It is estimated that 32 million pregnant women suffer from anaemia worldwide. Due to increased metabolic demands, pregnant women are particularly vulnerable to anaemia and vitamin and mineral deficiencies, leading to adverse health effects in both the mother and her baby. Despite the demonstrated benefits of prenatal supplementation with iron and folic acid or multiple micronutrients, poor adherence to routine supplementation has limited the effectiveness of this intervention in many settings. Micronutrient powders for point-of-use fortification are packed, single-dose sachets containing vitamins and minerals that can be added onto prepared food to improve its nutrient profile. The use of multiple micronutrient powders for point-of-use fortification of foods in pregnant women could be an alternative intervention to prenatal micronutrient supplementation.
To assess the effects of prenatal home (point-of-use) fortification of foods with multiple micronutrient powders on maternal and newborn health.
We searched the Cochrane Pregnancy and Childbirth Group's Trials Register (31 January 2015) and the International Clinical Trials Registry Platform (ICTRP) (31 January 2015). We also contacted relevant agencies to identify ongoing and unpublished studies.
Randomised controlled trials (both individual and cluster randomisation) and quasi-randomised trials, irrespective of language or publication status.The intervention was micronutrient powders for point-of-use fortification of foods, containing at least three micronutrients with one of them being iron, provided to pregnant women of any gestational age and parity. Five comparison groups were considered: no intervention/placebo, iron and folic acid supplements, iron-only supplements, folic-acid only supplements, and multiple micronutrients in supplements.
Two review authors independently assessed the eligibility of studies, extracted and checked data accuracy, and assessed the risk of bias of included studies.

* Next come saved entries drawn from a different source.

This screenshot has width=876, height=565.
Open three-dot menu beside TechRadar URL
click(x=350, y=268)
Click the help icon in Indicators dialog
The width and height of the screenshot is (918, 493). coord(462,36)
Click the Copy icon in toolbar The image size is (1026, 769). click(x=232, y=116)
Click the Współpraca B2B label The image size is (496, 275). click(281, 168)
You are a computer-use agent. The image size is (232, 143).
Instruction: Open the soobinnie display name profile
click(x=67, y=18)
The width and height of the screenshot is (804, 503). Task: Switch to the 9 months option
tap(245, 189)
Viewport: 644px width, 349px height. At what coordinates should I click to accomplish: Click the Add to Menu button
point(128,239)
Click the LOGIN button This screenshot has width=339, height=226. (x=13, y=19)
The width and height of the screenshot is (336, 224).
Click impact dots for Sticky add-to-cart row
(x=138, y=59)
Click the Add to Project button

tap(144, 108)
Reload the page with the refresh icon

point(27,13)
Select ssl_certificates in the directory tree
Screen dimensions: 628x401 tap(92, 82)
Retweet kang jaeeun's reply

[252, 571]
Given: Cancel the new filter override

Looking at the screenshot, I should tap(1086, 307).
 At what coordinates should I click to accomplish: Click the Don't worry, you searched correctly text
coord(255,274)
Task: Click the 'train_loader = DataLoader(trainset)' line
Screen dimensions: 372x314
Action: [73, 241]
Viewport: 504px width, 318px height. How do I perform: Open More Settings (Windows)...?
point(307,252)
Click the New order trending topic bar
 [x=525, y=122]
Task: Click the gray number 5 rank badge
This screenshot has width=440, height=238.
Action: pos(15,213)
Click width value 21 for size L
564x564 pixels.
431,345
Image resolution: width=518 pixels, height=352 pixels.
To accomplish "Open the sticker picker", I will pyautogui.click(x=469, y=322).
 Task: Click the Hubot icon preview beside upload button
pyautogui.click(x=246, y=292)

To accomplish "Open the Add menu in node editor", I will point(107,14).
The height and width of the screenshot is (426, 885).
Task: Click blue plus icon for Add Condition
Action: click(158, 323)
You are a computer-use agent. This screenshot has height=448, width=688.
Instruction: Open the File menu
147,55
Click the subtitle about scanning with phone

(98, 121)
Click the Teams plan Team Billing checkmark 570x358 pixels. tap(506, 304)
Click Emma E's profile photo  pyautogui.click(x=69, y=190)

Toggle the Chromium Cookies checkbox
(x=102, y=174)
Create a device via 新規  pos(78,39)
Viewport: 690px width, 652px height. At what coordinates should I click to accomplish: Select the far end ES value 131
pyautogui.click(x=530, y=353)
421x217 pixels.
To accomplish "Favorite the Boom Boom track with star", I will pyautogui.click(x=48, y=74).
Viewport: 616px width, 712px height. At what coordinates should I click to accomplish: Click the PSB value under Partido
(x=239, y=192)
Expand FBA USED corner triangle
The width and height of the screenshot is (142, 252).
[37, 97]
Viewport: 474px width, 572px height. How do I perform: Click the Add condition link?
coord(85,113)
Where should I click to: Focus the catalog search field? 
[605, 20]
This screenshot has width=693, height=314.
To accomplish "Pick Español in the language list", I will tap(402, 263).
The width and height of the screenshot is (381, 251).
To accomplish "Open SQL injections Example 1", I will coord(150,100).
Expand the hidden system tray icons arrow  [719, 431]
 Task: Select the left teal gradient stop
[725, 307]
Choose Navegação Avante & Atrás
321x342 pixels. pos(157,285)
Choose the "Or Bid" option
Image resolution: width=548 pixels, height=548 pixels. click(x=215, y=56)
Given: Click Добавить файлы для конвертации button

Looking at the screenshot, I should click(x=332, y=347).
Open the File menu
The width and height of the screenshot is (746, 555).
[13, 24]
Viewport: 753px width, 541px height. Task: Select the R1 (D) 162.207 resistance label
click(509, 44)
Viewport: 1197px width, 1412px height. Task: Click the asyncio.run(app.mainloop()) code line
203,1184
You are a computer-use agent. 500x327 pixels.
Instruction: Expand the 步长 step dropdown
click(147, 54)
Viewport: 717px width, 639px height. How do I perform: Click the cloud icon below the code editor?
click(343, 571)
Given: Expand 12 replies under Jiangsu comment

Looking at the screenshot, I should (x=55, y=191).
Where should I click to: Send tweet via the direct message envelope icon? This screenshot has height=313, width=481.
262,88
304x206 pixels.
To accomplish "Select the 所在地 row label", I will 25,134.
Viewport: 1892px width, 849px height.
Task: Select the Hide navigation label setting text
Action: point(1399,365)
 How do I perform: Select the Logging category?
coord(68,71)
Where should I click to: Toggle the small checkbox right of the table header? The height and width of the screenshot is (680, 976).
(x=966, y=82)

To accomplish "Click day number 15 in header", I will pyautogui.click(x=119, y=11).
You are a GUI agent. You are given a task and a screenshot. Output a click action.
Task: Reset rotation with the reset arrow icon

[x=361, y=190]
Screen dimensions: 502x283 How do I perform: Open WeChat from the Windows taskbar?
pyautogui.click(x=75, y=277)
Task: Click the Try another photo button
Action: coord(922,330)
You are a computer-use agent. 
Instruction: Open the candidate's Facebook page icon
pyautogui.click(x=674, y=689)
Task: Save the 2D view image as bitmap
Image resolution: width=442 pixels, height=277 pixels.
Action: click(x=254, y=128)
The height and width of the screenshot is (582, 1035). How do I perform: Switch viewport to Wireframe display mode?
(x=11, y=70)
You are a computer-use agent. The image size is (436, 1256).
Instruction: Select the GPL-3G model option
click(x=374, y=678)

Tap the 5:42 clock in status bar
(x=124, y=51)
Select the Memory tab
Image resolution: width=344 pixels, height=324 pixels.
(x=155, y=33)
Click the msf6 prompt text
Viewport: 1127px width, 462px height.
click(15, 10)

Our search identified 12 reports (relating to six studies). We included two cluster-randomised controlled trials (involving 1172 women) - these trials were considered to be at a moderate to high risk of bias due to methodological limitations. One trial is ongoing, and three studies were excluded. Micronutrient powders for point-of-use fortification of foods versus iron and folic acid supplementsOne trial (involving 478 pregnant women attending 42 antenatal care centres) compared micronutrient powders containing iron, folic acid, vitamin C and zinc with iron and folic acid tablets provided daily from 14 to 22 weeks to 32 weeks' gestation. The trial did not report on any of this review's primary outcomes: maternal anaemia at or near term, maternal iron deficiency, maternal mortality, adverse effects, low birthweight, preterm births. Nor did the trial report on the majority of this review's secondary outcomes, with the exception of maternal adherence. Adherence to micronutrient powders was lower than adherence to iron and folic acid supplements (risk ratio (RR) 0.76, 95% confidence interval (CI) 0.66 to 0.87, one study, n = 405). Micronutrient powders for point-of-use fortification of foods versus same multiple micronutrients in supplementsOne study (involving 694 pregnant women from 18 communities), compared micronutrient powders containing iron, folic acid, vitamin C, zinc, iodine, vitamin E and vitamin B12 with tablets containing the same seven micronutrients. There was no difference in maternal anaemia at 37 weeks of gestation (RR 0.92, 95% CI 0.53 to 1.59, one study, n = 470, very low quality evidence). The trial did not report on any of this review's other primary outcomes in relation to maternal iron deficiency, maternal mortality, adverse effects, low birthweight, or preterm birth. In terms of this review's secondary outcomes, the included trial did not report on the majority of this review's prespecified secondary outcomes with one exception - there was no clear difference in maternal haemoglobin Hb or near term (mean difference (MD) 1.0 g/L, 95% CI -1.77 to 3.77, one study, n = 470).